_Exercise goal:_ Whenever "computer" appears in a line, please copy that line from the data.

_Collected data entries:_
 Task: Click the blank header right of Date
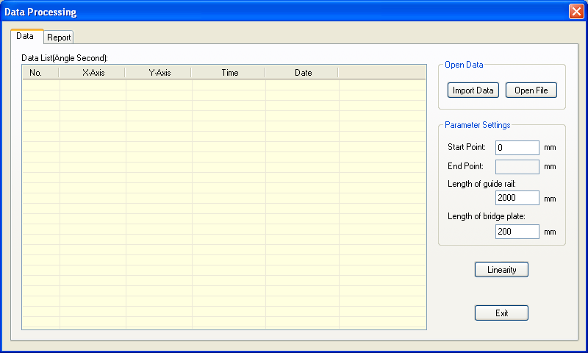click(x=381, y=73)
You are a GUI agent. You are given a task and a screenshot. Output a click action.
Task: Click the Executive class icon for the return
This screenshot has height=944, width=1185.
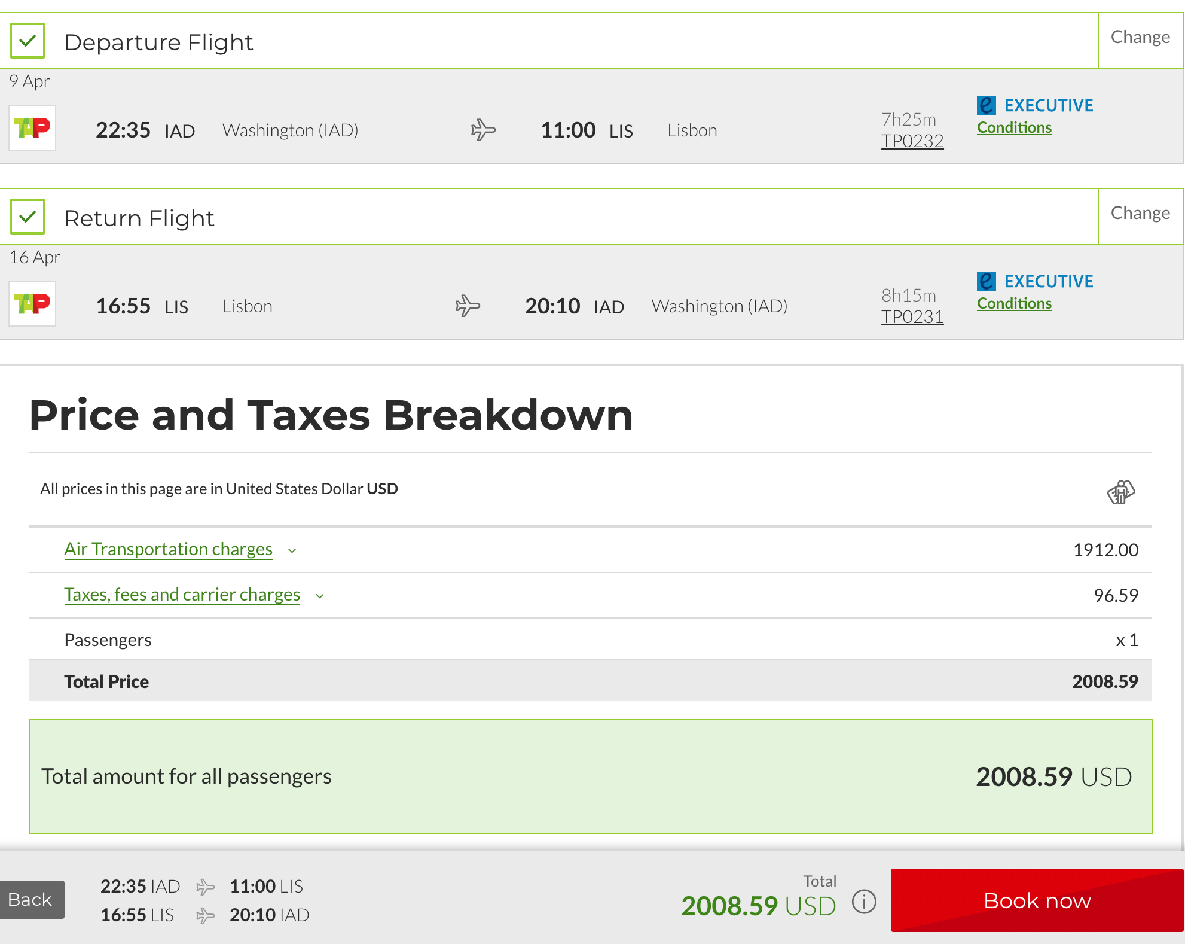(987, 281)
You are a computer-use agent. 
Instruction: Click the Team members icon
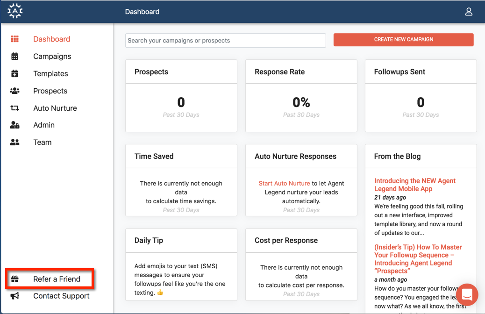coord(15,143)
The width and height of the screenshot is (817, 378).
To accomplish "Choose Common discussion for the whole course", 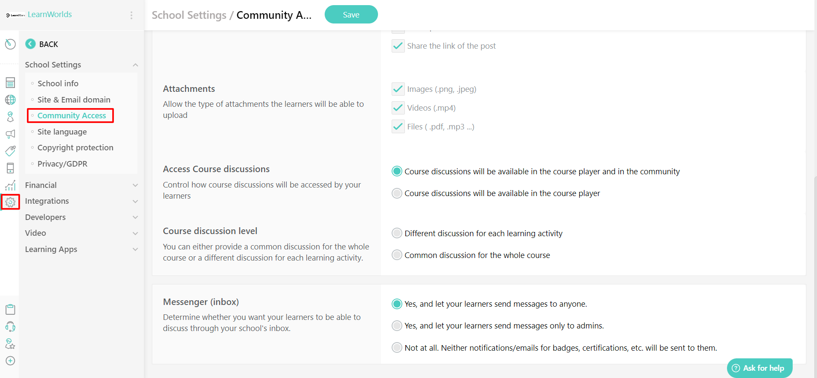I will [x=396, y=255].
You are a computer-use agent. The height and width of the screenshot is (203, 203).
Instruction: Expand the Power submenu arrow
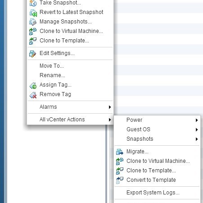point(197,120)

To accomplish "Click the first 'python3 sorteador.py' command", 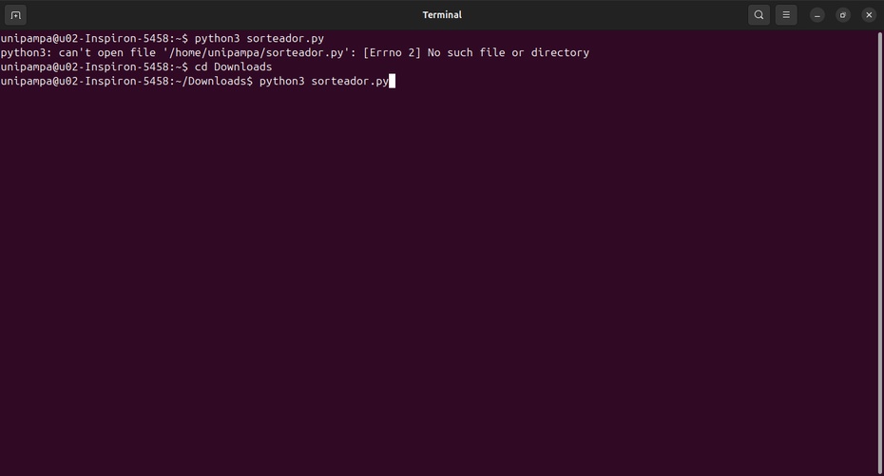I will 259,38.
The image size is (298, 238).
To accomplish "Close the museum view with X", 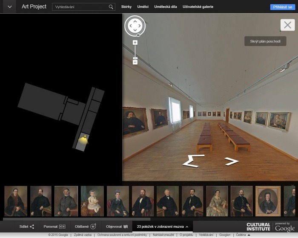I will point(288,25).
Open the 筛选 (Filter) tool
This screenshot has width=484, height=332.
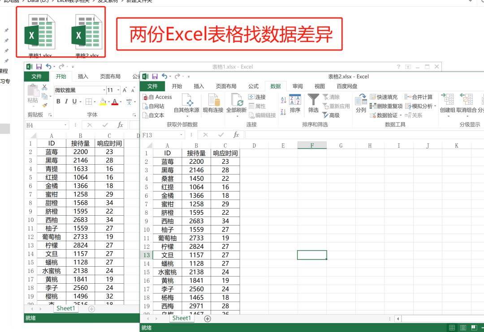[x=314, y=104]
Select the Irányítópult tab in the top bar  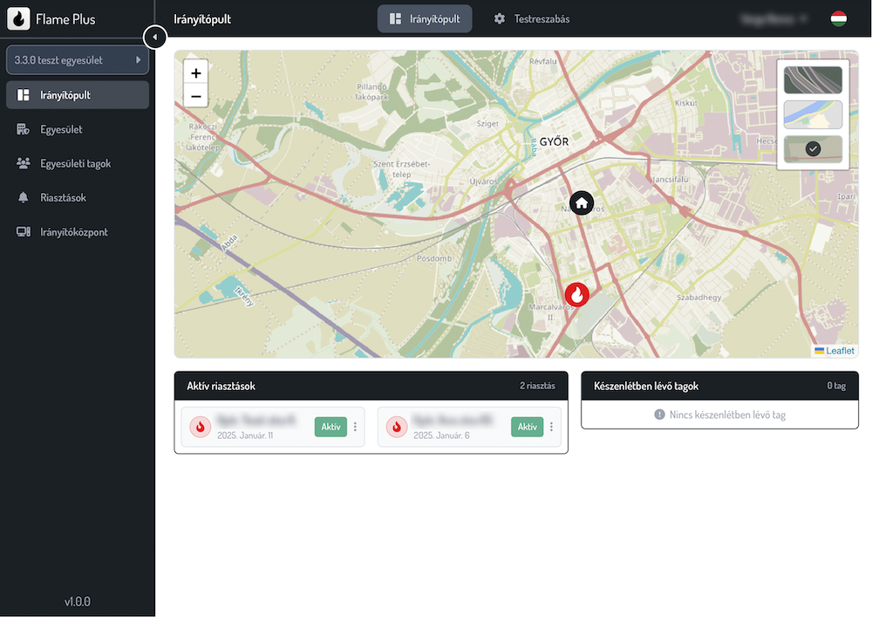pyautogui.click(x=425, y=18)
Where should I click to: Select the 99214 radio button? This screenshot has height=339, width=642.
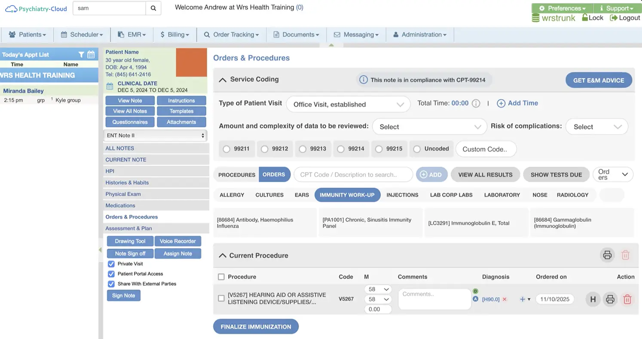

_Task output:_
You are a computer-use agent. 
You are a computer-use agent. The height and width of the screenshot is (203, 203).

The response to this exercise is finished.